Wizorek: Wenn Sie sich die Aufschrei-Tweets ganz genau durchlesen, sehen Sie, dass Frauen sich wehren und dass das noch mehr Gewalt, auch physische, nach sich zieht. Es geht nicht so: Man tut dir was an, du wehrst dich, und dann ist alles gut. Weil wir in einer sexistischen Gesellschaft leben, ist der Täter am Ende immer geschützt. Was er macht, ist normal, die Frau ist die Querulantin. Viele Frauen schämen sich auch und lassen so etwas daher über sich ergehen.

Agena: Das war genau die Funktion von „Aufschrei“: Zeigen, dass man sich nicht mehr schämt, weil man Opfer wurde, sondern diese Rolle zurückweist. „Aufschrei“ war die geballte Kraft von Frauen, die sagen: Das machen wir nicht mehr mit.

Frau Hoffmann, Brüderle hatte auch schon den Arm um Ihre Schulter gelegt, Sie sind einfach gegangen. Ist das nicht feige?

Hoffmann: Das kann eine vernünftige Art sein, mit Übergriffen umzugehen. Ich habe mich so entschieden, weil ich Brüderle keine bösen Absichten unterstellt habe. Er hat mich als Journalistin immer respektiert. Ich glaube auch nicht, dass Frau Himmelreich hilfsbedürftig war.

Wizorek: Nicht jede sexistische Äußerung signalisiert eine Gefahrensituation. Vieles ist einfach nur unfassbar nervig.

Hoffmann: Genau. Und dann kann ich mich dem entziehen oder mich wehren. Frauen müssen aus der Opferrolle herauskommen.

Agena: Erst werden sie zu Opfern gemacht, und dann sollen sie sich bitte selbst daraus befreien? Das ist doch eine Verkehrung der Verantwortung.

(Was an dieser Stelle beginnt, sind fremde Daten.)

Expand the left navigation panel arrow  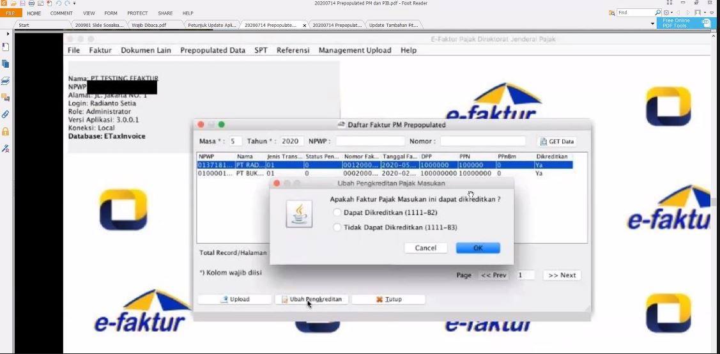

Wizorek: Die taz-Autorin Margarete Stokowski hat gerade einen Text zu „Aufschrei“ geschrieben mit dem Schlusssatz: „Eine Gesellschaft, in der eine Frau ständig zum Rückschlag bereit sein muss, ist eine Arschlochgesellschaft.“ Die Twitter-Userin Ninia LaGrande hat ebenso schön zusammengefasst: „Das Problem ist nicht das Sich-wehren-Können, sondern das Sich-wehren-Müssen.“

Leuchtet Ihnen das ein, Frau Hoffmann?

Hoffmann: Ich nehme das Verhältnis zwischen den Geschlechtern als weniger problematisch wahr als Sie.

Agena: Wir nehmen es nicht als problematischer wahr, wir haben nur höhere Erwartungen.

Hoffmann: Ich würde nicht sagen, dass wir in einer sexistischen Gesellschaft leben.

Wizorek: Wie soll ich das denn nennen, wenn ich 2014 darüber diskutieren muss, ob Männer den Busen von Frauen kommentieren dürfen oder nicht? Allein schon, dass so etwas aus der männlichen Perspektive besprochen wird, ist übrigens ein eindeutiges Indiz dafür, dass wir in einer sexistischen Gesellschaft leben. Wir wollen, dass sich das mal weiterentwickelt.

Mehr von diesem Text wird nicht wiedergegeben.